Description:

Cap: creamy white, ivory or light buff, slightly darker at the centre with age, fleshy, rounded and with wavy margin, finally expanding to become plane-convex; the margin is incurved and slightly downy at first.

Stem: firm, rather thick, white at the top, creamy or buff below and slightly downy when fresh.

Gills: sinuate to adnexed with a slight decurrent tooth, white to pale buff.

Flesh: with a very strong smell of meal, white and thick.

Spore-print: white.

Spores: small, ellipsoid, smooth, hyaline under the microscope, 5-6 × 3-4 µm and not becoming blue-grey with solutions containing iodine.

Marginal and facial cystidia: absent.

Habitat & Distribution: Found amongst grass in base rich pastures, often in fairly large rings from April to June and on golf-courses particularly those near the sea.

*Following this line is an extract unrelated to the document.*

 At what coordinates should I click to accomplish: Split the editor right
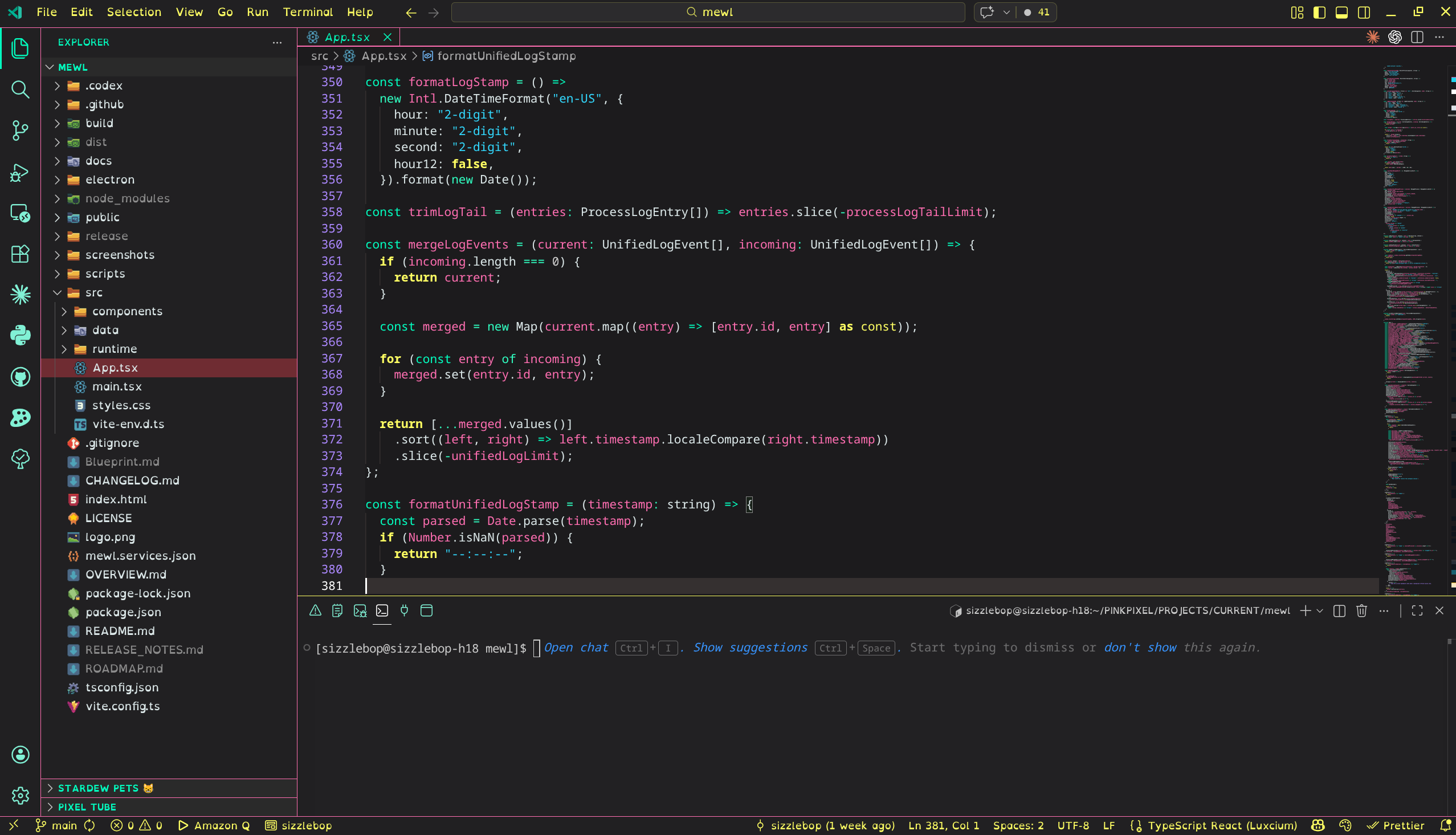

General Information: The common name refers to the early appearance of this agaric; St George’s Day is April 23rd, and this mushroom is found about this time in favourable years, its fruiting often extending into early June, particularly if the fruiting is retarded by a cold and wet spring. It is easily recognised by the pale colour of the cap, strong mealy smell, but particularly by its appearance in spring. In each new year it is probably the first of the larger agarics to appear. This species will be found in most books under the genus Tricholoma, but differs from typical members of this group in the anatomy and chemistry of the gill-tissues.